REQUIRED TASKS –
1. Copy the right-of-first-refusal clause between "(a) In the event" and "the proposed transferee.", inclusive.
2. In the right-of-first-refusal clause, how many business days does Shinyoung have after delivery of the Transfer Notice to agree to buy the Subject Warrants?
3. Go on with the right-of-first-refusal clause from where it stops.

** Start EXTRACT **

5. Right of First Refusal

(a) In the event that the Sponsor or B. Riley (each, a “Transferor” for the purposes of this Section 5) proposes to transfer any Option Warrants to any Person, Shinyoung shall have a right of first refusal on the terms described in this Section 5 (the “Right of First Refusal”) to purchase all, but not less than all, of the Option Warrants proposed to be transferred (the “Subject Warrants”). The Transferor shall give written notice (the “Transfer Notice”) to Shinyoung of the proposed transfer. The Transfer Notice shall describe in reasonable detail the material terms of the proposed transfer, including, without limitation, the number of Subject Warrants, the proposed transfer price and consideration to be paid, and the name and address of the proposed transferee.

(b) Shinyoung shall have ten (10) business days following the date of the delivery of the Transfer Notice (“Trigger Date”) to agree to purchase all, but not less than all, of the Subject Warrants at the price and upon the terms specified in the Transfer Notice by giving written notice to the Transferor of its intent to purchase the Subject Warrants. In the event that Shinyoung provides such notice, the closing of such purchase shall occur as promptly as practicable thereafter; provided, however, that Shinyoung may defer such closing to a date that is no more than thirty (30) days following Shinyoung’s delivery of written notice to the Transferor of its intent to purchase the Subject Warrants.

** End EXTRACT **
** Start ITEMS **

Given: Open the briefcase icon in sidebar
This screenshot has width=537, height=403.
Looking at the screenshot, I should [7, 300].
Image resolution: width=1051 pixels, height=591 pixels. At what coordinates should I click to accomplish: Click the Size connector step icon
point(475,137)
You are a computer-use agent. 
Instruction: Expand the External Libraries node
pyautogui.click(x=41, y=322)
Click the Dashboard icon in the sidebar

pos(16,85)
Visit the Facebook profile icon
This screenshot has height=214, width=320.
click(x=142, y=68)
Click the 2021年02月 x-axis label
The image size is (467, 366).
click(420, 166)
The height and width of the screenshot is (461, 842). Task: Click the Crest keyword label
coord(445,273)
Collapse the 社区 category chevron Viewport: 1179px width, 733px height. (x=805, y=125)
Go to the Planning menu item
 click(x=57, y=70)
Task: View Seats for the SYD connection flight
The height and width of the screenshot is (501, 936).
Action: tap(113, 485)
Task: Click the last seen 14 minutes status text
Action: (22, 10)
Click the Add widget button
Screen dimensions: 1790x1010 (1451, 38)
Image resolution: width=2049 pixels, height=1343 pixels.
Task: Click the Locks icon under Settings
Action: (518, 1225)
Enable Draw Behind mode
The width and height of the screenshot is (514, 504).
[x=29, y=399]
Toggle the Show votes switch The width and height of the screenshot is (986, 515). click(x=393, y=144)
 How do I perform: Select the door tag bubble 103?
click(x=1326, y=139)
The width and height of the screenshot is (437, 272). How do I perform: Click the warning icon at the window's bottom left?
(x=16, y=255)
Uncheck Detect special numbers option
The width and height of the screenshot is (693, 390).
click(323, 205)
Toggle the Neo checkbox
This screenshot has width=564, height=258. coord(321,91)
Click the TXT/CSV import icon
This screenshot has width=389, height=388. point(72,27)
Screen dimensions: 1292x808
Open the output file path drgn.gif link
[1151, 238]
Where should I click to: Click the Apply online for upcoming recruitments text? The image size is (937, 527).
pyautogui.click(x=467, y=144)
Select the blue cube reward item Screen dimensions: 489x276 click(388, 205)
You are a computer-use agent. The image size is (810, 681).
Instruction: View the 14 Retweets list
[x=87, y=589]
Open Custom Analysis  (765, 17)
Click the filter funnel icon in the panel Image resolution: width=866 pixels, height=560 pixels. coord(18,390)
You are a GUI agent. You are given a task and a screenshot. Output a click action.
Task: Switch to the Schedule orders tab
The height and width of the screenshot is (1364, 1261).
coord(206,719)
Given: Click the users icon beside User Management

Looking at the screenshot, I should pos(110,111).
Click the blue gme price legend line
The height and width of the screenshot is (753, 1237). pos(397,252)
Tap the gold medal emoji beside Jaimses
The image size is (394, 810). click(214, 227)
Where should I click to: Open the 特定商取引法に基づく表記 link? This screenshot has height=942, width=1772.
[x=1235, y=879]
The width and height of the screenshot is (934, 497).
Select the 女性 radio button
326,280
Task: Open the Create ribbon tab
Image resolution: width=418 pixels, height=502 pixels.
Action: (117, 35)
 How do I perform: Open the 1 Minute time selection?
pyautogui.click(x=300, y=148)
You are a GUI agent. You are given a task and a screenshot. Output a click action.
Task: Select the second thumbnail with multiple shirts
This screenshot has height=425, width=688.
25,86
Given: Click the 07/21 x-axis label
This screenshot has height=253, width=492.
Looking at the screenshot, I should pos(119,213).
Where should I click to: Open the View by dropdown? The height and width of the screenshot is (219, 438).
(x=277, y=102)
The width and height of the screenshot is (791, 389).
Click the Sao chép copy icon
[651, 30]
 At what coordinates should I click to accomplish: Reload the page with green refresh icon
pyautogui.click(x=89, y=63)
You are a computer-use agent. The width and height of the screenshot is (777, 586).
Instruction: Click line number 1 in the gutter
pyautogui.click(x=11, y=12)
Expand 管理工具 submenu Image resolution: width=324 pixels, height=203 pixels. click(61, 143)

** End ITEMS **

ANSWERS BY TASK –
1.
(a) In the event that the Sponsor or B. Riley (each, a “Transferor” for the purposes of this Section 5) proposes to transfer any Option Warrants to any Person, Shinyoung shall have a right of first refusal on the terms described in this Section 5 (the “Right of First Refusal”) to purchase all, but not less than all, of the Option Warrants proposed to be transferred (the “Subject Warrants”). The Transferor shall give written notice (the “Transfer Notice”) to Shinyoung of the proposed transfer. The Transfer Notice shall describe in reasonable detail the material terms of the proposed transfer, including, without limitation, the number of Subject Warrants, the proposed transfer price and consideration to be paid, and the name and address of the proposed transferee.

2. Ten (10) business days.

3.
(c) Following receipt of the Transfer Notice as delivered in accordance with this Section 5, if Shinyoung fails to deliver notice of intent to purchase all, but not less than all, of the Subject Warrants in accordance with Section 5(b), the Transferor may, not later than ninety (90) days following the Trigger Date, conclude a transfer of any or all of the Subject Warrants at the same or a greater price per Option Warrant and on other terms and conditions not materially more favorable to the proposed transferee than those described in the Transfer Notice. Any proposed transfer at a lower price per Option Warrant or on other terms or conditions materially more favorable to the proposed transferee than those described in the Transfer Notice, as well as any subsequent proposed transfer of any of the Subject Warrants, shall again be subject to the Right of First Refusal and shall require compliance with the procedures described in this Section 5.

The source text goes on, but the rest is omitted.